Gulak…President needs time to focus on issues
Gulak…President needs time to focus on issues
The governor said it was unfortunate for Jonathan to engage a political neophyte as his adviser, thereby giving Gulak the undeserving platform to cause confusion and chaos in the country in the name of politicking for the president.
Nyako said, “Gulak has never been and will never be politically alive under the current dispensation. He has never won any political contest in this fourth republic either as an ANPP candidate in the FCT or a PDP aspirant in his home state.
“As a matter of fact all the candidates he (Gulak) supported in any election had lost such elections.

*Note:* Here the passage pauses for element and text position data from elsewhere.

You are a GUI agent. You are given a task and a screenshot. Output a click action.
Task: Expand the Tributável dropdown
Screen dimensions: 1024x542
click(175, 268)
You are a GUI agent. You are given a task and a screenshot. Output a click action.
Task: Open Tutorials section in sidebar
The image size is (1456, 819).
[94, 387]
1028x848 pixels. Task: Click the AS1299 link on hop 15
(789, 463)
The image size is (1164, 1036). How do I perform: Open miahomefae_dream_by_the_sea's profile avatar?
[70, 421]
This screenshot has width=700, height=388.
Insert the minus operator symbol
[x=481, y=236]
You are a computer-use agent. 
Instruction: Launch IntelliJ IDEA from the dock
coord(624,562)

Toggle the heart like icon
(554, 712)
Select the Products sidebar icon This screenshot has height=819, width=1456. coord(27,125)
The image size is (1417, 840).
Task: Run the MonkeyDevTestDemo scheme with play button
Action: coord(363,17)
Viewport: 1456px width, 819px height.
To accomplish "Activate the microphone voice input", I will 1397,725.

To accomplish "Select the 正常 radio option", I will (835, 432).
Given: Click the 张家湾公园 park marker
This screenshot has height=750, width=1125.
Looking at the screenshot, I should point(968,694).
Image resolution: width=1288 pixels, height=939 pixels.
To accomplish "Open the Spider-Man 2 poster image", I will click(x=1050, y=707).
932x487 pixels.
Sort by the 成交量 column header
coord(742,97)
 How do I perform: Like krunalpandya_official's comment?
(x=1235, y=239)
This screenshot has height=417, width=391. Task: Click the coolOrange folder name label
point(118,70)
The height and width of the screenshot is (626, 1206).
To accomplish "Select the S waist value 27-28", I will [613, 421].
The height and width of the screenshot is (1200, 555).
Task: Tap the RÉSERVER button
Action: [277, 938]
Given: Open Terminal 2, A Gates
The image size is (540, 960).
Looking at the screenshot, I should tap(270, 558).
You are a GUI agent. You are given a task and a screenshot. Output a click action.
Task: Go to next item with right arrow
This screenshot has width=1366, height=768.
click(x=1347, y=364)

“Even the person that parades as the Chairman of his local government only did so as a result of a judicial pronouncement, which is currently on appeal. He never won in an electoral contest because with Gulak as his supporter he would never have won the election.
“Gulak has never even supported a candidate who won any election since the start of the fourth republic in 1999. In 2007 and 2011, Gulak had supported different candidates for the position of member Adamawa State House of Assembly, and the present Speaker, who is also from Gulak town, defeated his candidates.
“Just last week, he dabbled into the election of the District Head of Gulak in which only a handful of electors are involved including his own father who is a Village Head. However, the candidate sponsored by Gulak scored zero votes. Who then is the political dead horse?”
But responding to the issues raised by the governor against him, the political adviser dismissed Nyako as a man living in the past and does not know his right from left.
Gulak said that contrary to the claim by Nyako that he has never won any election in the fourth republic, he has been winning and assisting others to win elections. Gulak cited Jonathan as one of those he actively supported in 2011 and he won and said that it was only people with a warped sense of history who could describe him as a political failure.
The presidential aide said, “It is not true that I have not won election or that anybody that I support does not win election. I supported Goodluck Jonathan in 2011 and he won the presidential election of that year.
“I have also contested election to my state House of Assembly and I won. I was even elected the Speaker of the Adamawa State House of Assembly and the records are there for anyone to see.”
The political adviser said it was unfortunate for the governor, who only joined politics many years after he had done so, to try to underrate his political prowess.
The SA said, “I joined partisan politics before Nyako. He does not know his right from his left.
He will soon be in political oblivion because he has no radar that will assist him.”
The tar brush deployed by the two sides has the potential to shape the political dynamics of Adamawa and give the superior side some advantage over the opponents. But as the political atmosphere remains fluid and unclear, who can boast of carrying the day? The situation is not helped either by the unwillingness of the two sides to give way to the other in the ever-changing political turf in Adamawa and Abuja. Who loses and who gains at the end of the day?